Dividends: The Series A Redeemable Convertible Preferred Stock ranks senior to the common stock with respect to dividends and distributions of assets upon the Company’s liquidation, dissolution or winding up. The Series A Redeemable Convertible Preferred Stock has an initial value of $10,000 per share (the “Initial Value” and the Initial Value plus compounded and accrued dividends, the “Accrued Value”). Dividends on the Series A Redeemable Convertible Preferred Stock are payable in the form of compounded cumulative dividends upon each share of the Series A Redeemable Convertible Preferred Stock (paid-in-kind). Dividends accrue daily on the Initial Value (as increased for any compounded dividends previously compounded thereon) of each share of the Series A Redeemable Convertible Preferred Stock at a rate of 9% per annum and compound on the basis of quarterly dividend payment dates on each March 31, June 30, September 30 and December 31 of each year, commencing June 30, 2024.
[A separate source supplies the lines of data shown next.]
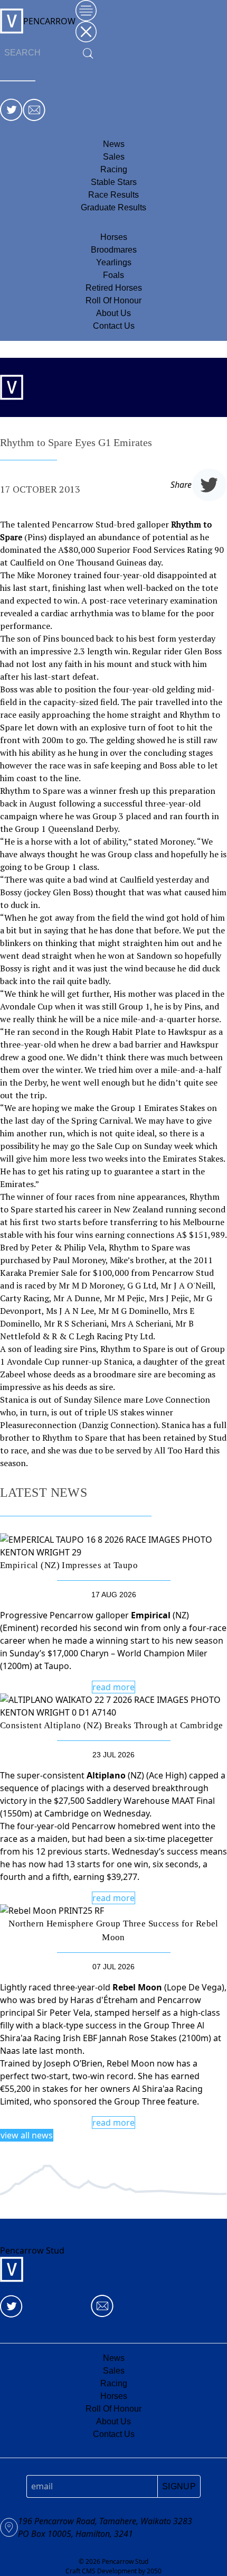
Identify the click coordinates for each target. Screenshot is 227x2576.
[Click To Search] (88, 53)
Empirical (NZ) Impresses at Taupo (69, 1565)
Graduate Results (113, 207)
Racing (113, 169)
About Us (113, 313)
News (114, 144)
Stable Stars (114, 182)
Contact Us (114, 325)
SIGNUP (179, 2486)
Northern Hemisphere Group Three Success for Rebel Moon (113, 1930)
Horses (113, 237)
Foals (113, 275)
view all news (27, 2135)
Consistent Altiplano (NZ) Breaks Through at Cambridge (111, 1725)
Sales (114, 156)
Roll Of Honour (113, 300)
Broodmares (114, 249)
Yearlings (113, 262)
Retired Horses (114, 287)
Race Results (113, 194)
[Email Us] (34, 110)
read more (113, 1687)
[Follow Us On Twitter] (11, 109)
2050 (154, 2570)
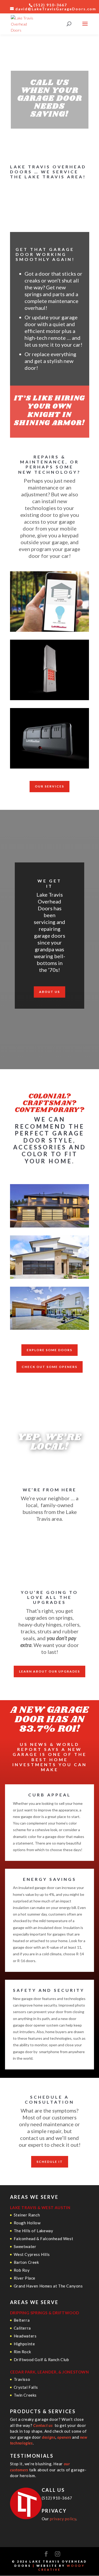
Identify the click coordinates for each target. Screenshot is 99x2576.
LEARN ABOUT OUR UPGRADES (49, 1671)
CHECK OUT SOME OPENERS (49, 1367)
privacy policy (63, 2518)
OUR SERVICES (49, 786)
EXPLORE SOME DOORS (49, 1350)
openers (64, 2437)
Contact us (43, 2425)
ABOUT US (49, 992)
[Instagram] (57, 2554)
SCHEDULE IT (49, 2162)
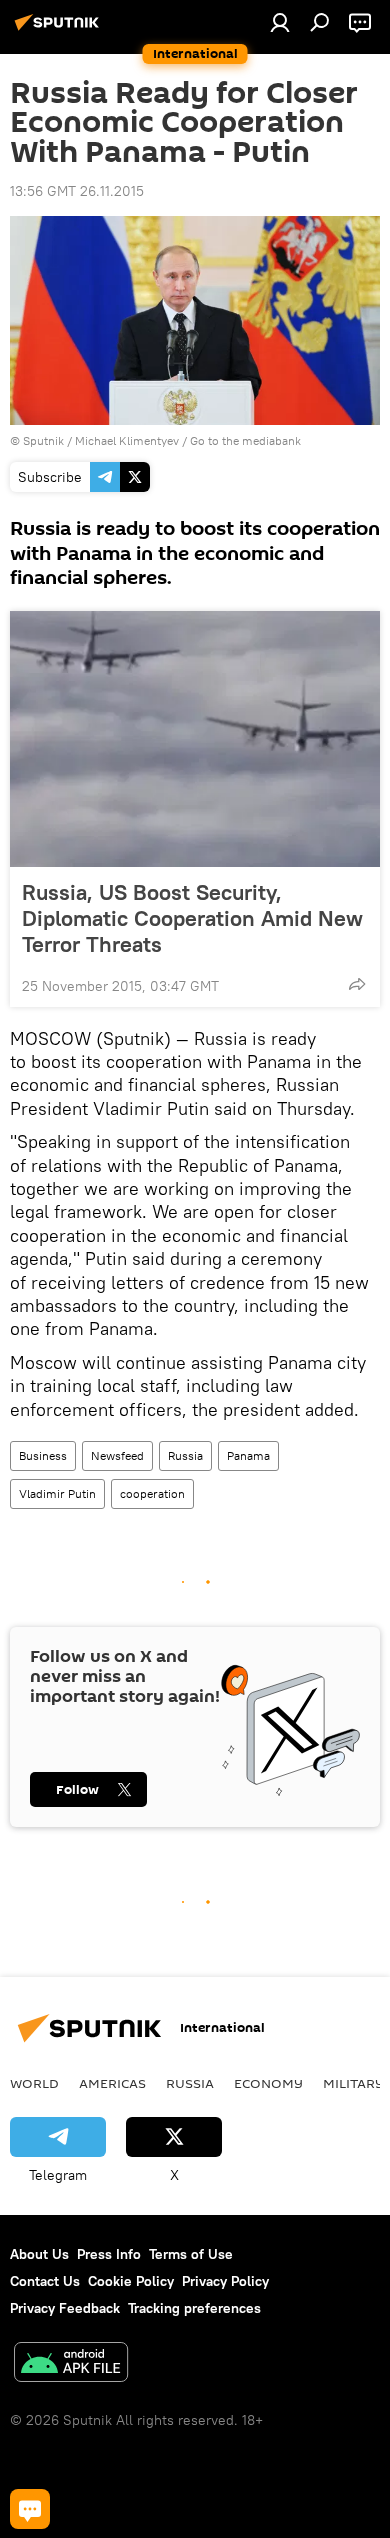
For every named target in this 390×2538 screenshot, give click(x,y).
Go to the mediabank (245, 440)
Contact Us (45, 2281)
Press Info (109, 2254)
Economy (268, 2083)
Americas (112, 2083)
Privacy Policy (225, 2281)
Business (43, 1455)
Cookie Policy (131, 2281)
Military (353, 2083)
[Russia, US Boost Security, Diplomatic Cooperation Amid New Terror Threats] (195, 739)
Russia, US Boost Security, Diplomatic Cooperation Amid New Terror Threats (192, 918)
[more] (357, 984)
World (34, 2083)
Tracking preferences (194, 2308)
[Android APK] (71, 2364)
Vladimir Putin (57, 1493)
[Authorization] (280, 22)
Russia (185, 1455)
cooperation (152, 1493)
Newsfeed (117, 1455)
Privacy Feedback (65, 2308)
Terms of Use (191, 2254)
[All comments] (30, 2509)
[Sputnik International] (60, 30)
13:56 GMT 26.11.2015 (77, 191)
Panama (248, 1455)
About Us (39, 2254)
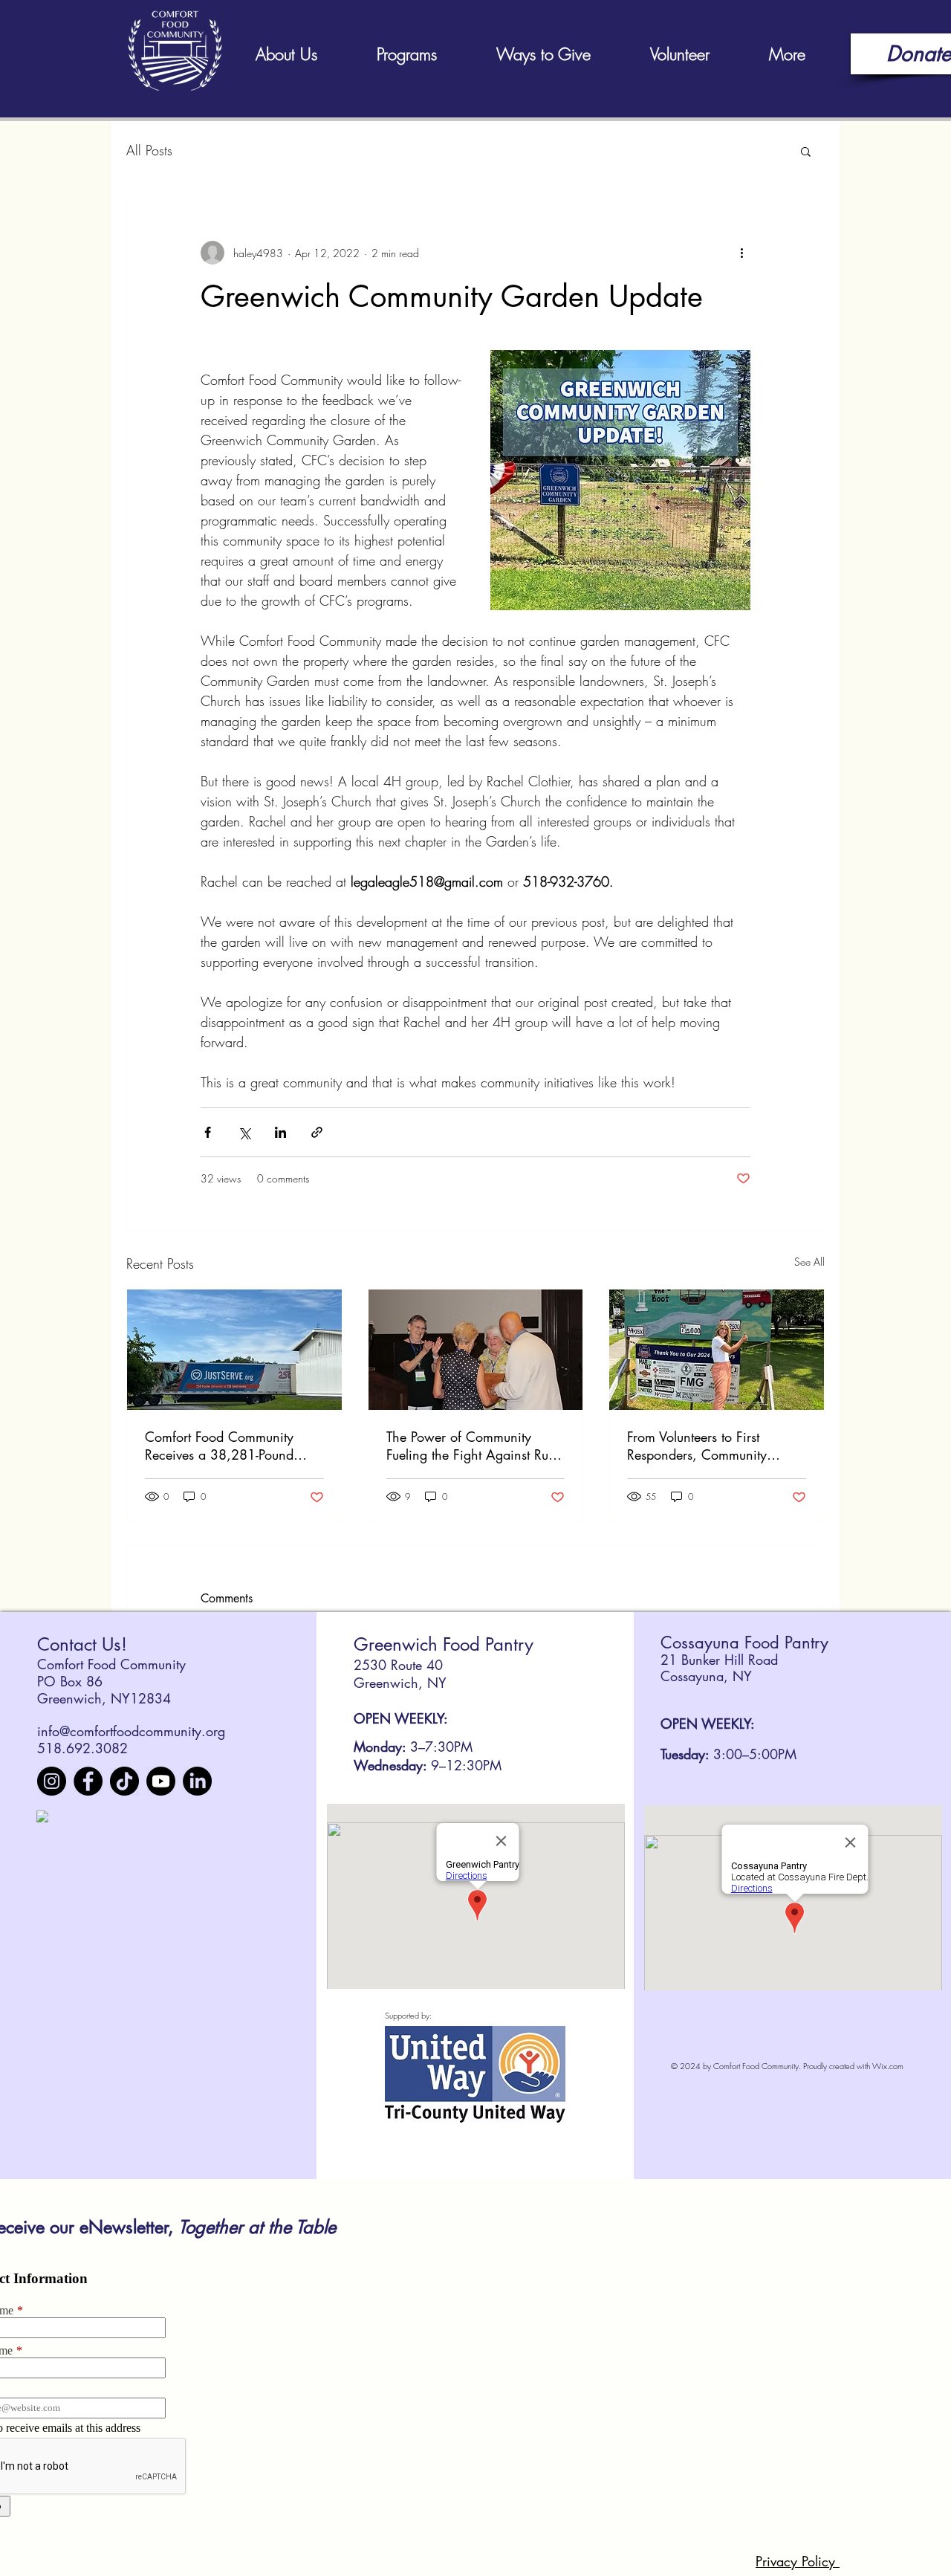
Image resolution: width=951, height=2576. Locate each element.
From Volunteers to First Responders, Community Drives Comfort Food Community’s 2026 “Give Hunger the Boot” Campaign (709, 1445)
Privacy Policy (798, 2561)
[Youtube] (160, 1781)
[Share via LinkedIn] (280, 1132)
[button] (806, 151)
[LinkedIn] (197, 1781)
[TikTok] (124, 1781)
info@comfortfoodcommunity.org (131, 1731)
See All (809, 1262)
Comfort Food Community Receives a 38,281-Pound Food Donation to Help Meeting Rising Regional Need (233, 1445)
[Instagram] (51, 1781)
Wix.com (887, 2065)
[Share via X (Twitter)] (244, 1132)
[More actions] (741, 253)
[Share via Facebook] (208, 1132)
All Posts (149, 150)
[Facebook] (88, 1781)
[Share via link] (317, 1132)
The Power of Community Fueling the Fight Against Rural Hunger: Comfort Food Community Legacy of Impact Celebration (474, 1445)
Liquidation Preference: Upon a liquidation, dissolution or winding up of the Company, each holder of shares of the Series A Redeemable Convertible Preferred Stock (“Holder”) will be entitled to receive, with respect to each share of then-outstanding Series A Redeemable Convertible Preferred Stock, out of the assets of the Company available for distribution to its stockholders an amount in cash equal to the greater of (a) an amount per share of the Series A Redeemable Convertible Preferred Stock as of the date of such liquidation, dissolution or winding up equal to (i) the per share Accrued Value as of the relevant date multiplied by (ii) the relevant percentage (the product of (i) and (ii), the “Minimum Consideration”); and (b) the amount that such Holder would have received with respect to such share of the Series A Redeemable Convertible Preferred Stock if all shares of the Series A Redeemable Convertible Preferred Stock had been converted at their Accrued Value into shares of common stock on the business day immediately prior to the date of such liquidation, dissolution or winding up. As of June 30, 2024, the liquidation preference of the Series A Redeemable Convertible Preferred Stock was $1,045.4 million.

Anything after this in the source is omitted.